Et c'est sur ces sages paroles que je pose mon sac par terre et me sers du deuxième comme oreiller. Je m'allonge sur le banc, les jambes dépassant du mollet au pied. Les lattes de bois sont dures, presque plus que le béton, ou alors c'est seulement ma posture qui me donne cette impression ? C'est possible. Je tente de fermer les yeux pour me reposer, je suis épuisé; seulement pas moyen de cesser de gigoter. Dans n'importe quel sens mon corps me fait souffrir. Je peux presque entendre la trotteuse d'une horloge résonner dans ma tête tant je suis conscient du temps qui passe. Minutes après minutes la fatigue gagne toujours plus de terrain jusqu'au point ou j'ai envie de hurler de frustration, je serre les poings autant que je peux mais ce sentiment ne pars pas. Je le sens faire vibrer mes tripes et se répartir jusqu'à mes doigts. Je finis par me relever. Une pensée affligeante me traverse l'esprit alors que je m'assieds. J'en viens à espérer perdre connaissance. L'inconscience est une caresse bien douce comparée à la torture de l'éveil. Mes yeux se ferment presque, enfin ; mais juste avant que mes cils ne se rejoignent la supérette au coin de la rue décident d'ouvrir ses portes et d'allumer à plein régime ses néons. Je sursaute. Je fronce les sourcils.

— Qu'est-ce que j'ai fait pour mériter ça sérieux... ?

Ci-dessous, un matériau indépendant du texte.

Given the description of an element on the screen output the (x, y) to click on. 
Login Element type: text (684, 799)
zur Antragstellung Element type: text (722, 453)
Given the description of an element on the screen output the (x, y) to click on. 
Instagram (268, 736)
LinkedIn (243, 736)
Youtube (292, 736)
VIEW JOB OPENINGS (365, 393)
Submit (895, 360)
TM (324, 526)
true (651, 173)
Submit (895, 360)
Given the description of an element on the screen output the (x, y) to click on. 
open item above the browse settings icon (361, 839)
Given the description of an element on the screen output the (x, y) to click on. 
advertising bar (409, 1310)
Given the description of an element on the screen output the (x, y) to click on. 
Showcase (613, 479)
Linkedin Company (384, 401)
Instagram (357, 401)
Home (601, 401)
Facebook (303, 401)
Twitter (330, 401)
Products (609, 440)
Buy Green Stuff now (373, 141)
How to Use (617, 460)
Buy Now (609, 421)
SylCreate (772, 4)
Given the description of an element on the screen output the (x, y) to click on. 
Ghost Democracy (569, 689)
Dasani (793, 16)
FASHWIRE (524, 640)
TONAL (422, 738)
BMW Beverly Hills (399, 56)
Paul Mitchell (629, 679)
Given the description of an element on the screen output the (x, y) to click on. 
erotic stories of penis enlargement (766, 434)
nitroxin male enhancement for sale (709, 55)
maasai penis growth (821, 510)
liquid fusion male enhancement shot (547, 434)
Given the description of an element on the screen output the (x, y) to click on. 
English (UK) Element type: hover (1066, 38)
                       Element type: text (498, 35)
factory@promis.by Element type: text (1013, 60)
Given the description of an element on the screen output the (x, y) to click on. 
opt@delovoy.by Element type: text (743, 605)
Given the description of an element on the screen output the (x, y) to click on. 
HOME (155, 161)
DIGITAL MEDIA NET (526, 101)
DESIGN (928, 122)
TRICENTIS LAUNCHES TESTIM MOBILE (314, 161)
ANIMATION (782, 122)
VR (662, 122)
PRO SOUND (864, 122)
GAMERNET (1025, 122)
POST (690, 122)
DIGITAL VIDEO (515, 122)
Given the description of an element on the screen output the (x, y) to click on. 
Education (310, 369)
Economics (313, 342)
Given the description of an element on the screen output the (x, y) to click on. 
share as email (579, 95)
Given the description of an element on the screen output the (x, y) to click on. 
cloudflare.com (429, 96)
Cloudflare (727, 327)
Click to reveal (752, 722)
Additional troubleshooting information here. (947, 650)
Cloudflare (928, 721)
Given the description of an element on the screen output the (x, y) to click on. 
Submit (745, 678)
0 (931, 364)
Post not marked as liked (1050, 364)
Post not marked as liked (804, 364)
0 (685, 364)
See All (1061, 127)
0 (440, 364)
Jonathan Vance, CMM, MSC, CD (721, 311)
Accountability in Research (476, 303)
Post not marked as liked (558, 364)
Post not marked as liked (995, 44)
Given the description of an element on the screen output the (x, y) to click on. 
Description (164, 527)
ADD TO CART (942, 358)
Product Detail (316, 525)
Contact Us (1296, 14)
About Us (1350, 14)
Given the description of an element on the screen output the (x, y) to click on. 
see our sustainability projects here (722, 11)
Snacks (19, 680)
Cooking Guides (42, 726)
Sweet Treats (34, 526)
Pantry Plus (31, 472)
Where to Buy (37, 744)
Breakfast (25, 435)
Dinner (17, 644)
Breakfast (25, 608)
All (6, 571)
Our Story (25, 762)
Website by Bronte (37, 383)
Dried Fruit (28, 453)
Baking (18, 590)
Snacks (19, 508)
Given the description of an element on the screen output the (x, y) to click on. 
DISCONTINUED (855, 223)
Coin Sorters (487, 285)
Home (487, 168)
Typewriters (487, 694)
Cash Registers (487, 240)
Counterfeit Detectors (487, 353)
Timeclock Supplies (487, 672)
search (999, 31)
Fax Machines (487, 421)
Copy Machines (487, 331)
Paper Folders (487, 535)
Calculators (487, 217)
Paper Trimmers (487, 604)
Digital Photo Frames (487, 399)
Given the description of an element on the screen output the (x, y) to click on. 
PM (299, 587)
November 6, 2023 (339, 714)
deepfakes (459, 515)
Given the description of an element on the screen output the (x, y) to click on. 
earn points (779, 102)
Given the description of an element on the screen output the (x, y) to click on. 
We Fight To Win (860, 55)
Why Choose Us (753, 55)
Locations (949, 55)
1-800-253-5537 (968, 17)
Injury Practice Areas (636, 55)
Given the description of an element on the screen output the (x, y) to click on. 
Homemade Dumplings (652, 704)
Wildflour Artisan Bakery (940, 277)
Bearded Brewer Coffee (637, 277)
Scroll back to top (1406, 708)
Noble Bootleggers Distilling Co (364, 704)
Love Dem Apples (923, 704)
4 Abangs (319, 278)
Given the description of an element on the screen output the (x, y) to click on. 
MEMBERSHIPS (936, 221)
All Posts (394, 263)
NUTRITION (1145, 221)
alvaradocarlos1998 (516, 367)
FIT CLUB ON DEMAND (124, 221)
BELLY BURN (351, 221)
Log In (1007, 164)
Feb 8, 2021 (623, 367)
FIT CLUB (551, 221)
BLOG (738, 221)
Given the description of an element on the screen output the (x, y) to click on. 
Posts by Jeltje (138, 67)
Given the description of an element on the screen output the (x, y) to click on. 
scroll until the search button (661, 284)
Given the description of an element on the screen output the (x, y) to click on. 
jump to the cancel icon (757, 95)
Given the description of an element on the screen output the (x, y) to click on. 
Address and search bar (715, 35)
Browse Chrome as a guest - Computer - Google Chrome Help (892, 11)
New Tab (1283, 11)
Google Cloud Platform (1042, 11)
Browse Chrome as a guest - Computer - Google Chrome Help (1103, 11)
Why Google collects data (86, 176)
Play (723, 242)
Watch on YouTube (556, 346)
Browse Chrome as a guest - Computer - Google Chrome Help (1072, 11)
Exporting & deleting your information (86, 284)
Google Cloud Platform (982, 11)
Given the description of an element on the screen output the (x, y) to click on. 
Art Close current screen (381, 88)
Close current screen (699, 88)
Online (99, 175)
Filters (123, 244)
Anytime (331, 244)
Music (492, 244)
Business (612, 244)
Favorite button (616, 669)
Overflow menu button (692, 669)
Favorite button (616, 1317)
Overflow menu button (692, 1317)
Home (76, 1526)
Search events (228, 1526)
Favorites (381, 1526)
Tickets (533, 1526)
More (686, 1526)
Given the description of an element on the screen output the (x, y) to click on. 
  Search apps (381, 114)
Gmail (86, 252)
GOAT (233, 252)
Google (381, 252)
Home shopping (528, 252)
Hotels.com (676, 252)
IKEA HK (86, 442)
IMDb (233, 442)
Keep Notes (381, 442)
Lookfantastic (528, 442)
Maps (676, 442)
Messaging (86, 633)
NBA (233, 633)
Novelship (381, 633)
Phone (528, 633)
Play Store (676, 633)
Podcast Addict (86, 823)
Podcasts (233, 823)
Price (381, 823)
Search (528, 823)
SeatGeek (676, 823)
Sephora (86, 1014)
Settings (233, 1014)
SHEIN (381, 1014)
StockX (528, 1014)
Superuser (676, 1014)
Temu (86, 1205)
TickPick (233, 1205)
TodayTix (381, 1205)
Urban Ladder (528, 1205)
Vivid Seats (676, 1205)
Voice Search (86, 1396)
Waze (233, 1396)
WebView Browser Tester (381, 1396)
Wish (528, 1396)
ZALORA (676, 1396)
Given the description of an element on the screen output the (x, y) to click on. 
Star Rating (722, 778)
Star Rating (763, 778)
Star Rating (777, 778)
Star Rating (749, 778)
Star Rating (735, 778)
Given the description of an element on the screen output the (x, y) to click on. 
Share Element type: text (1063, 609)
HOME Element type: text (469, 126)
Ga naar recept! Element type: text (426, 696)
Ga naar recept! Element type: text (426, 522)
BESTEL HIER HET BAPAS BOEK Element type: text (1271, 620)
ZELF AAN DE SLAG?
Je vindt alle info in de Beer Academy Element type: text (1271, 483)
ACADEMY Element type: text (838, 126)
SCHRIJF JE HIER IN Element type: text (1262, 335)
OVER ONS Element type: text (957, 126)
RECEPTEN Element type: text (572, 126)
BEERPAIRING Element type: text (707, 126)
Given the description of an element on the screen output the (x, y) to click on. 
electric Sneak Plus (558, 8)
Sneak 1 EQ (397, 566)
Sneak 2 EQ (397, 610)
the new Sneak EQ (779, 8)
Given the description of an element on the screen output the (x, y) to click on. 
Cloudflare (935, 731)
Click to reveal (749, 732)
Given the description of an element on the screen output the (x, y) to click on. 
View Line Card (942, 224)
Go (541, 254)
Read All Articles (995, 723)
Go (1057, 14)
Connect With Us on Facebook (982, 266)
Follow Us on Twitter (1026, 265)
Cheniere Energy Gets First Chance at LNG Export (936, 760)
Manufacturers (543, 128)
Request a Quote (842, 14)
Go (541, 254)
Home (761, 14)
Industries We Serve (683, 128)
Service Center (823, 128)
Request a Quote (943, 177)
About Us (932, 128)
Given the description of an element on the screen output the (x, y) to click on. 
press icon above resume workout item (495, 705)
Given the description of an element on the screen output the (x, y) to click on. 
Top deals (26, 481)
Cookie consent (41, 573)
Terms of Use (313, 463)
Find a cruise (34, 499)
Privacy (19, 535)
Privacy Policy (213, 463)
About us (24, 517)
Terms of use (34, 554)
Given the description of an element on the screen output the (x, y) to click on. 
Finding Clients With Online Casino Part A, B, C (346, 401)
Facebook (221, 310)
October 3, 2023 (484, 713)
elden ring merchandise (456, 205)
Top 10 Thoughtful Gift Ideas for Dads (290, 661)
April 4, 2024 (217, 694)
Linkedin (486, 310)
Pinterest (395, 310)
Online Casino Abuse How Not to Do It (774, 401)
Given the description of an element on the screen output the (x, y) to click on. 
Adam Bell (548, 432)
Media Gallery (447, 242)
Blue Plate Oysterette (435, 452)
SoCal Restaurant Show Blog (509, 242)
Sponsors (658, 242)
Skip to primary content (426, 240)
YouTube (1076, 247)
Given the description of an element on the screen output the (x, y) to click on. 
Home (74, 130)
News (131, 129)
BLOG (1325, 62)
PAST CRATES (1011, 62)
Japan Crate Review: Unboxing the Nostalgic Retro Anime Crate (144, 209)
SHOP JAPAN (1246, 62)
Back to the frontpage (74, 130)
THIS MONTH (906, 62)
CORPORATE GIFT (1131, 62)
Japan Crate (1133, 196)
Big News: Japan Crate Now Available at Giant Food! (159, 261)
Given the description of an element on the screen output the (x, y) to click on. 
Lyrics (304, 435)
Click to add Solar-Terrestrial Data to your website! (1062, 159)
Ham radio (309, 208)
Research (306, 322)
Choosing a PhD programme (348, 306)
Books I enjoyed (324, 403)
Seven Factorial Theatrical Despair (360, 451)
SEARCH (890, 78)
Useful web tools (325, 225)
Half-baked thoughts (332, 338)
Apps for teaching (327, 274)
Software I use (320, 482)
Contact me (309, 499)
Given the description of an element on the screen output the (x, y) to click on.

Je me lève et fouille dans mon sac pour arracher un billet d'une liasse maintenue par un trombone tout en remerciant mon père, pour une fois. Je me dirige vers l'épicerie mais il est difficile de tenir debout. Je me tiens au mur lorsqu'il m'est possible de le faire, sinon je prends sur moi et revêtant un masque que j'espère impénétrable. Les portes automatiques s'ouvrent alors qu'un bruit de cloche retentit en même temps. Je me choisis le sandwich le moins cher du rayon avant de partir en caisse. Je ne sais pas encore si je rentrerais à la maison en revenant, il vaut mieux que j'économise un max pour pouvoir m'acheter de quoi manger au cas où. S'il y a bien une chose que j'ai retenue à force de dormir dehors c'est qu'il vaut mieux avoir une solution de secours pour pouvoir manger, parce que sinon, il y a un moment où je dois rentrer. Je paie à la caisse et pars sous le regard pesant du caissier. Je retourne sur mon banc et mange mon casse-croûte en attendant que l'heure de partir rejoindre mes amis arrive. Au bout d'une heure, ou peut-être deux, je me lève de ce banc pour de bon. Alors que je roule jusqu'au resto de Joe j'essuie la sueur qui ruisselle le long de ma tempe. Je crois que ma fièvre a empiré. Je soupire, cette accumulation est en train de venir à bout de mes forces, mais la perspective de pouvoir prendre une pause me soulage un peu de ce poids. Je veux dire une pause ! Une vraie pause ! Une semaine entière ou mon père ne pourra rien me faire ! Ni me retrouver au coin d'une rue, ni m'attendre à la sortie des cours ! Je crois que ça ne m'est jamais arrivé. En fin de compte ce n'est même pas je crois, j'en suis sûr. J'ai hâte de partir. Je n'ai jamais eu à contenir autant d'impatience.